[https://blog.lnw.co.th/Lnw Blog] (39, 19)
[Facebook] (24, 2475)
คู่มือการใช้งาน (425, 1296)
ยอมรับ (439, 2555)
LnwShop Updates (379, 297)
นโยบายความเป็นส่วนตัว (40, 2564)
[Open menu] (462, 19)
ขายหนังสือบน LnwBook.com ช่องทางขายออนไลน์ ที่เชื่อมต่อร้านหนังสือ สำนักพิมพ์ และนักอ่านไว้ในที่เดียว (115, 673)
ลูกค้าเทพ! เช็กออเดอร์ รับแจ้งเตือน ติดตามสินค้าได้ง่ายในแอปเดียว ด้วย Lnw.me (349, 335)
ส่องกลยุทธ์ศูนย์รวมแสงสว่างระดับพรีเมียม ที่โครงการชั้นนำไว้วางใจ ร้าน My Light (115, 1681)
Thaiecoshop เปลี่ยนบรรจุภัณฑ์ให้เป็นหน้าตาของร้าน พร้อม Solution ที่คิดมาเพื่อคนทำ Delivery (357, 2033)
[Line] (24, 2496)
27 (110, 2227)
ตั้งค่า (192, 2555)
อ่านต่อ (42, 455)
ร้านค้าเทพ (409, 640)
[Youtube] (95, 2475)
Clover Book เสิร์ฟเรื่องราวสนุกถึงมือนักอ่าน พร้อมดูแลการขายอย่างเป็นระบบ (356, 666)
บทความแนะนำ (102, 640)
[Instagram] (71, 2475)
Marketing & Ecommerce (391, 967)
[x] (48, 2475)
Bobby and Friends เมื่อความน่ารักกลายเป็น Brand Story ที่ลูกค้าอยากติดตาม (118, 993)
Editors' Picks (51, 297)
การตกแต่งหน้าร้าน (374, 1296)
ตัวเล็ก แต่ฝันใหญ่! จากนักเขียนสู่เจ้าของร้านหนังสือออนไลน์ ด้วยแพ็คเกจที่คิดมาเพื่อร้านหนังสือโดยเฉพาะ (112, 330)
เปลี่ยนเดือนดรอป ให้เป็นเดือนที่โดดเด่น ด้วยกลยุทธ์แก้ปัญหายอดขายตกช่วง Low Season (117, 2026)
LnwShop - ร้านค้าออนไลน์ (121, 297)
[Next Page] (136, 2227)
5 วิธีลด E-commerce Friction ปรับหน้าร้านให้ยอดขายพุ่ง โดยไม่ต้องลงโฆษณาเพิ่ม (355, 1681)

==

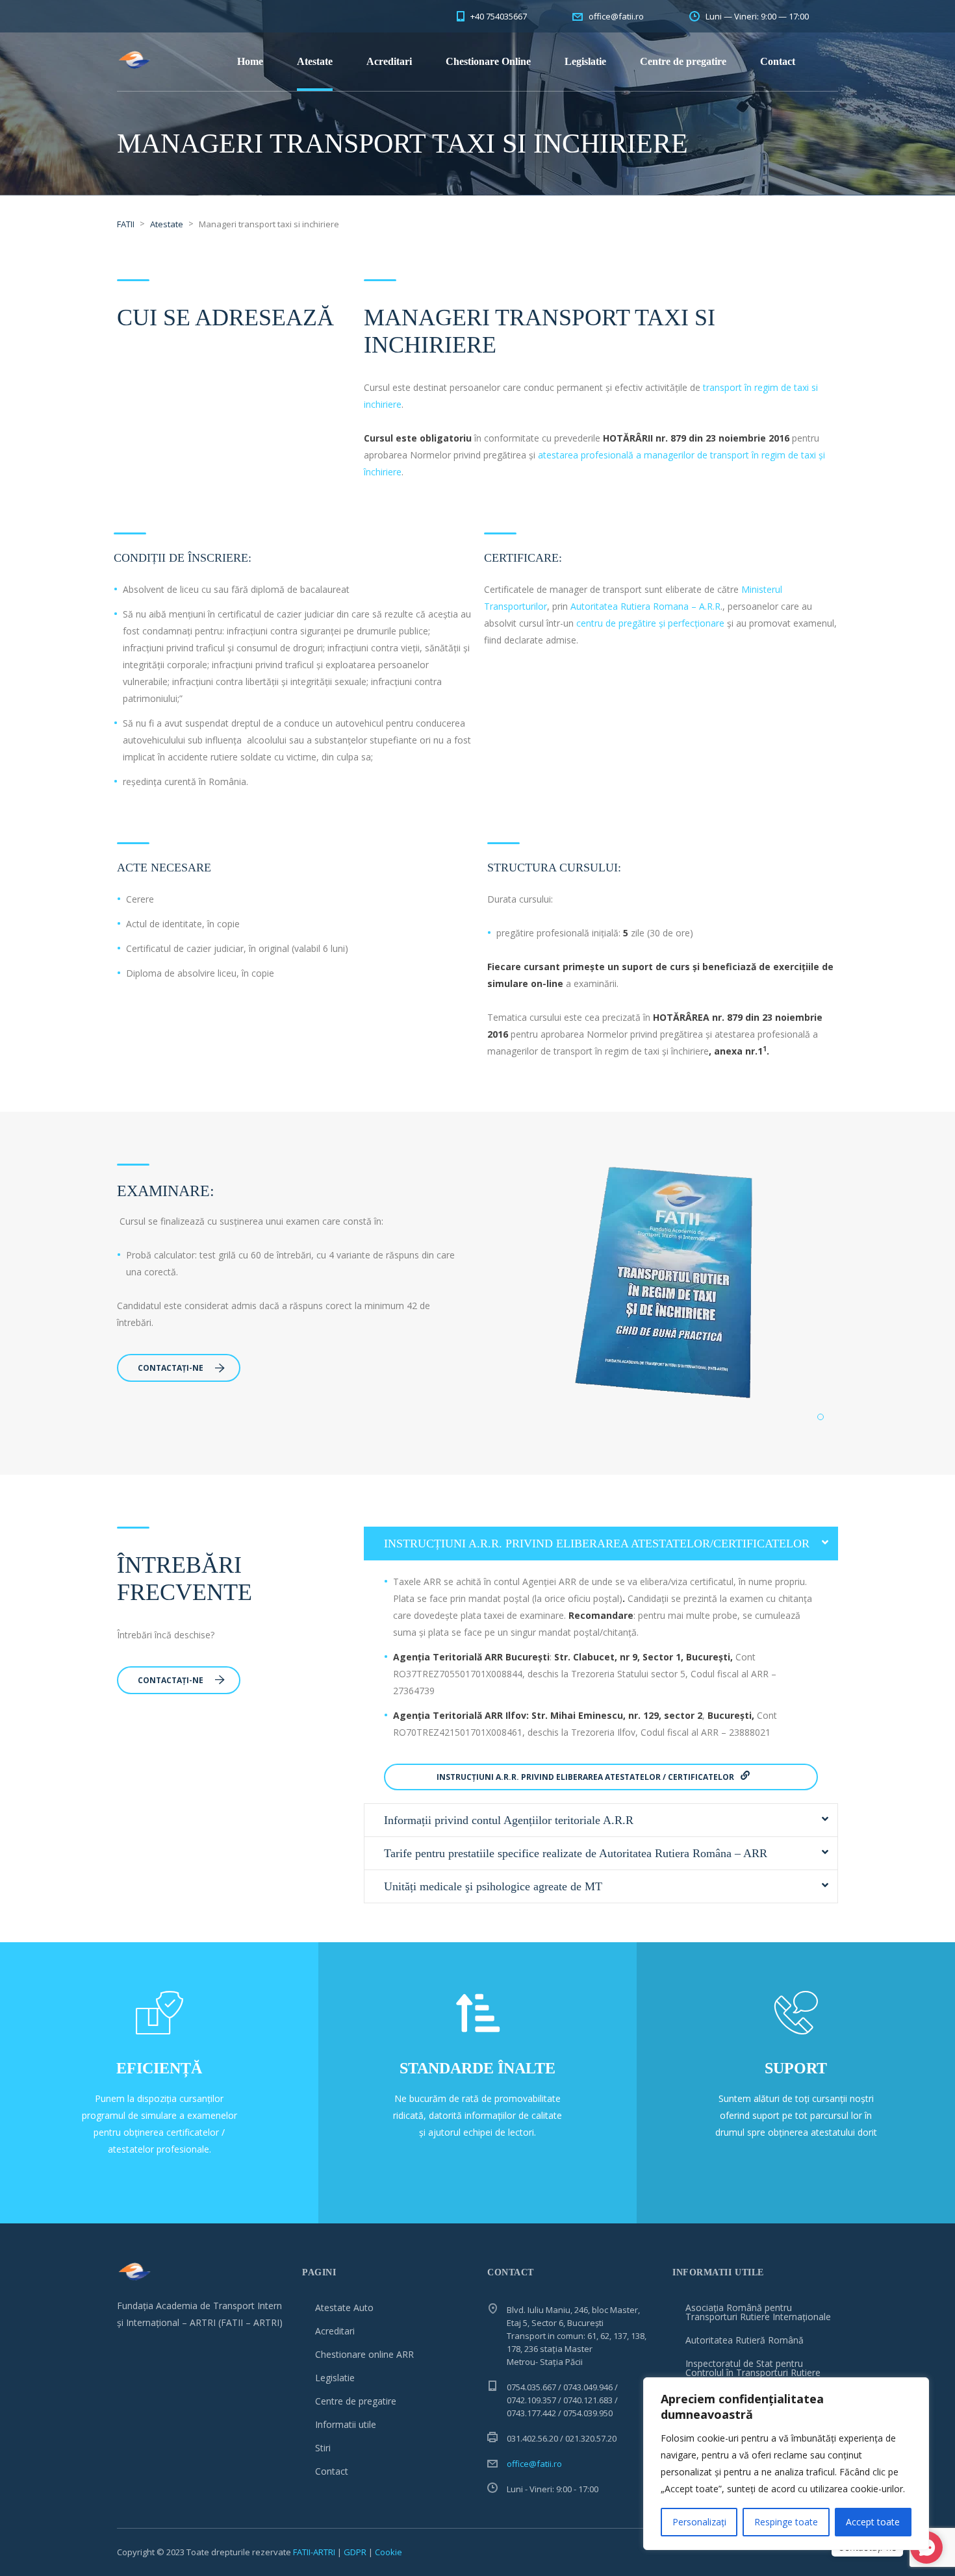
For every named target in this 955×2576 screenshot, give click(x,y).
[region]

Task: An exact copy of the lines above, from the one containing "[Youtube] (95, 2475)" down to the one containing "Bobby and Friends" and including both, is the whole answer; retype it and nothing else.

Result:
[Youtube] (95, 2475)
Clover Book เสิร์ฟเรื่องราวสนุกถึงมือนักอ่าน พร้อมดูแลการขายอย่างเป็นระบบ (356, 666)
บทความแนะนำ (102, 640)
[Instagram] (71, 2475)
Marketing & Ecommerce (391, 967)
[x] (48, 2475)
Bobby and Friends เมื่อความน่ารักกลายเป็น Brand Story ที่ลูกค้าอยากติดตาม (118, 993)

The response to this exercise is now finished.